-- INSTRUCTIONS TO FOLLOW --
Gather every line of the records below that contains the string "Choose". Treat the match as case-sensitive.

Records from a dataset
** begin **

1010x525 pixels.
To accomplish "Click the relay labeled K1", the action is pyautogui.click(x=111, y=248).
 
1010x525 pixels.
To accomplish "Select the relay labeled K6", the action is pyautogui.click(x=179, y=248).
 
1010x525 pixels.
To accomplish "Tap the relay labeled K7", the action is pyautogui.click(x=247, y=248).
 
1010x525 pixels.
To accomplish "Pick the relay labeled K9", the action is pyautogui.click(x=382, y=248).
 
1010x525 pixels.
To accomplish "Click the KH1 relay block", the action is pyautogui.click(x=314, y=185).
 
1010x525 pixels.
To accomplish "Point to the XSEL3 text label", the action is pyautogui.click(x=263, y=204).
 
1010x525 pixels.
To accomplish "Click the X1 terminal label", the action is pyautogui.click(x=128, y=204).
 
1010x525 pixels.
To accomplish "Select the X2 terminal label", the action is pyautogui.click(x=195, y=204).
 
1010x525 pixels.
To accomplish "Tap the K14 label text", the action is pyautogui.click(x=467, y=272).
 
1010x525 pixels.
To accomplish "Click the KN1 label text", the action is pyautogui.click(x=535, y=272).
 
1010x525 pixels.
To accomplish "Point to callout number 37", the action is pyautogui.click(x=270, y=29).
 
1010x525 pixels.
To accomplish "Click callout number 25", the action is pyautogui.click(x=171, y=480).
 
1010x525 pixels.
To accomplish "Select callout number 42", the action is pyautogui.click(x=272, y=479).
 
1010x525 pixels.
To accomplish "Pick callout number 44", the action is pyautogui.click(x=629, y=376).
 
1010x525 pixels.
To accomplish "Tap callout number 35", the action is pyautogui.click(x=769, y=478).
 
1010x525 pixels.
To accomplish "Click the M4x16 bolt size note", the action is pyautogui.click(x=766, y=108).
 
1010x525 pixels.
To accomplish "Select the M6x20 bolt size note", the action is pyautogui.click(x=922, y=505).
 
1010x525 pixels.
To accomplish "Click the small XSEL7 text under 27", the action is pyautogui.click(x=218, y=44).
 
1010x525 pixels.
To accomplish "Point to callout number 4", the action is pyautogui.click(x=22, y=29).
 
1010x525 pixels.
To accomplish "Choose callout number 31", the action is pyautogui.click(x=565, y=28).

** end **
** begin **

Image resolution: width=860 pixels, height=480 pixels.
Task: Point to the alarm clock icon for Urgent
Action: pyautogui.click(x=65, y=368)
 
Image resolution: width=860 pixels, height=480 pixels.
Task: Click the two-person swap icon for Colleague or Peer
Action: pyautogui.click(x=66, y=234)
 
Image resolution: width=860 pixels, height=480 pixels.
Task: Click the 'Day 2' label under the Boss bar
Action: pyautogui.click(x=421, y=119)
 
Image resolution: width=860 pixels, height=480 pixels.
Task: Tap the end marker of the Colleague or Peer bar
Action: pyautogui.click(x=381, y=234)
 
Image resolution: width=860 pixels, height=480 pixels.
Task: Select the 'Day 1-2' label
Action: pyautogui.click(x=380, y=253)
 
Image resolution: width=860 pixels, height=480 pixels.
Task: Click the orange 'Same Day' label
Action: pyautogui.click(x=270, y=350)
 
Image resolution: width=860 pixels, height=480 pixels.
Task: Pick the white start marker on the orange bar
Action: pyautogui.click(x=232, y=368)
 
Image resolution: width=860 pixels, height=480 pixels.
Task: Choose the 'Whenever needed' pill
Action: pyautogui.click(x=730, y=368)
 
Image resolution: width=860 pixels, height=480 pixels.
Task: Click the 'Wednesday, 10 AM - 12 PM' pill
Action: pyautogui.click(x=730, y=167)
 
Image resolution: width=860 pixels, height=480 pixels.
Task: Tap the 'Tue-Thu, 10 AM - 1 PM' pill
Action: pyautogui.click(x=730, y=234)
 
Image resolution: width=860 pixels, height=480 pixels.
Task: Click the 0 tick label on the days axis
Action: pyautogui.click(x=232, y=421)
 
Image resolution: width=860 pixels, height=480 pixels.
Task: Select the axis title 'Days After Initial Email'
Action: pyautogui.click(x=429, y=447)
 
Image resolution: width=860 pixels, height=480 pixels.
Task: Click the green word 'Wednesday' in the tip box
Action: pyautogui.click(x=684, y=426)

** end **
** begin **

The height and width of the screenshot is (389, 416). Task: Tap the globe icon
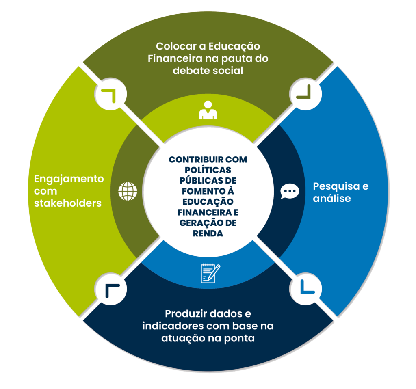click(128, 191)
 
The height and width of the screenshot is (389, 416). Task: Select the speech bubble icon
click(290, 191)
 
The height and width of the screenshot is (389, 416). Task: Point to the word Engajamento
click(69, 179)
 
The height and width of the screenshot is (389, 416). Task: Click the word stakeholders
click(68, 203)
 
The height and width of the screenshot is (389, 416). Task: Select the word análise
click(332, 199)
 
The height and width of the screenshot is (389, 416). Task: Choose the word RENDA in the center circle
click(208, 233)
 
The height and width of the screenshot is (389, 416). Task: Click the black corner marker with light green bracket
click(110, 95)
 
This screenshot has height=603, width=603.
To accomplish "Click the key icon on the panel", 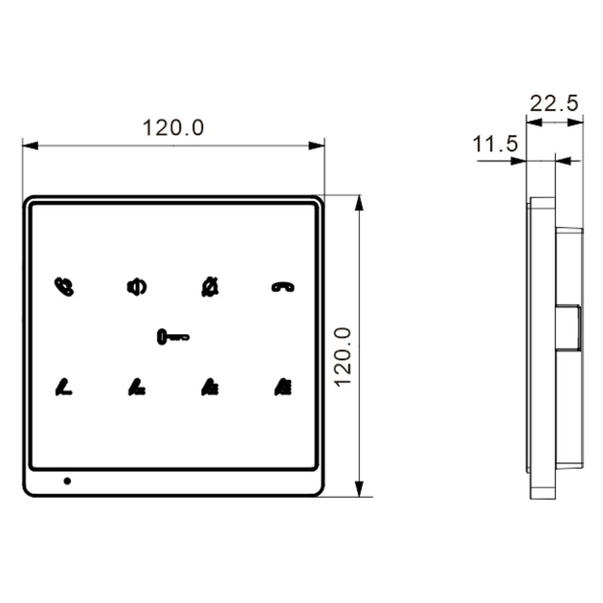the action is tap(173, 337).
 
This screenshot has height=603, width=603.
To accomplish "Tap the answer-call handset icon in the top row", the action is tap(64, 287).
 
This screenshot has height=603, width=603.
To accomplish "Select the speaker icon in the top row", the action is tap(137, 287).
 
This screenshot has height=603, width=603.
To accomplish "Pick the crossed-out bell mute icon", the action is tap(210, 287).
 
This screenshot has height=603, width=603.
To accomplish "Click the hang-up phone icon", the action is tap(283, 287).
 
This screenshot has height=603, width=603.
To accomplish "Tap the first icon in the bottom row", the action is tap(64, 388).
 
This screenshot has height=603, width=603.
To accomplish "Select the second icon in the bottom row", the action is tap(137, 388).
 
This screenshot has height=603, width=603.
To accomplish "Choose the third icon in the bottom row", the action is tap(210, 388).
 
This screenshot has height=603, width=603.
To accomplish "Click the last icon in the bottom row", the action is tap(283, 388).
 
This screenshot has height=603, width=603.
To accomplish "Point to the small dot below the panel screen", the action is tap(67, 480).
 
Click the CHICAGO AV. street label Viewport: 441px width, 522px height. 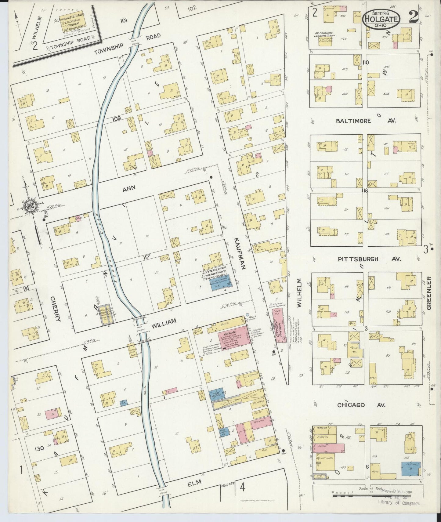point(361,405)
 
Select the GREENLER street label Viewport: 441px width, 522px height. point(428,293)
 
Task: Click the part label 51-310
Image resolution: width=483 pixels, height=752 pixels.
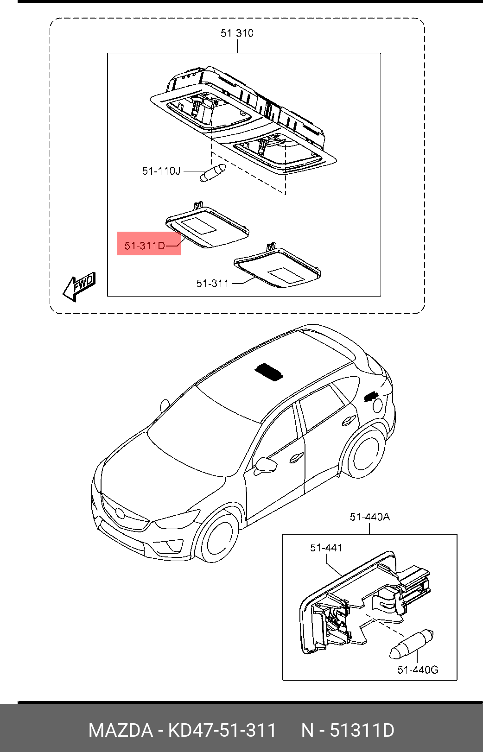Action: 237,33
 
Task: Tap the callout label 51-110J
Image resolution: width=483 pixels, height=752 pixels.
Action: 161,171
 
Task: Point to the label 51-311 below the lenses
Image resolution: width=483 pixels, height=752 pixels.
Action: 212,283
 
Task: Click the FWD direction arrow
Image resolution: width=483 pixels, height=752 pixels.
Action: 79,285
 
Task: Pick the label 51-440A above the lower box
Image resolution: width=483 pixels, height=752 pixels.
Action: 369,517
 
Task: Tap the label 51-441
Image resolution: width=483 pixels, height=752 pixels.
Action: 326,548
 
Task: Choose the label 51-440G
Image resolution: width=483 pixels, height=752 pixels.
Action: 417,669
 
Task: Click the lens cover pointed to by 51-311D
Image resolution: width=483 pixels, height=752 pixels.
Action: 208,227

** end **

-- WRITTEN RESPONSE --
To accomplish "Choose callout number 31", the action is pyautogui.click(x=565, y=28).
Task: Choose the 'Whenever needed' pill
The height and width of the screenshot is (389, 416). Task: Choose the word RENDA in the center circle
To accomplish "Choose the third icon in the bottom row", the action is tap(210, 388).
Task: Choose the label 51-440G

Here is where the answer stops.